The Classical Quarterly (New Series)

Research Article

Diodorus Siculus and Hephaestion's Pyre1

Paul Mckechniea1

a1 University of Auckland

Chapters 114 and 115 of Diodorus Siculus Book 17 give rise to impressive difficulties, considering their relative brevity. At the beginning of Chapter 113 Diodorus has announced the opening of the year 324/3 (Athenian archon, Roman consuls, 114th Olympic Games)—the last year of Alexander the Great's life. Alexander by then has already, at the end of the previous year (112.5), taken the fateful step of entering Babylon: wounded in his soul by Chaldaean prophecy, Diodorus says, but healed by Anaxarchus and the philosophical corps of the Macedonian army. The new year, 324/3, begins with Alexander dealing with diplomatic missions from three continents; and then, at the beginning of Chapter 114, Diodorus brings in the funeral of Hephaestion.
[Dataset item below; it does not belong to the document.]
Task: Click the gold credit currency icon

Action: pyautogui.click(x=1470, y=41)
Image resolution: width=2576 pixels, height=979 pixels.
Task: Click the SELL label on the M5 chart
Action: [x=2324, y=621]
1 I wish to thank Mr R. J. Lane Fox, who as referee for the Classical Quarterly has waived anonymity and allowed me to acknowledge his suggestions—both those I have accepted and those I have persisted in questioning. A draft of this paper was presented to the University of Auckland Department of Classics and Ancient History Staff-Student Research Seminar in April 1994: I wish to thank those present on that occasion and particularly Dr W. R. Barnes, Prof. V. J. Gray and Miss L. Bligh for their comments and suggestions. None of the above is responsible for any errors which remain in this paper.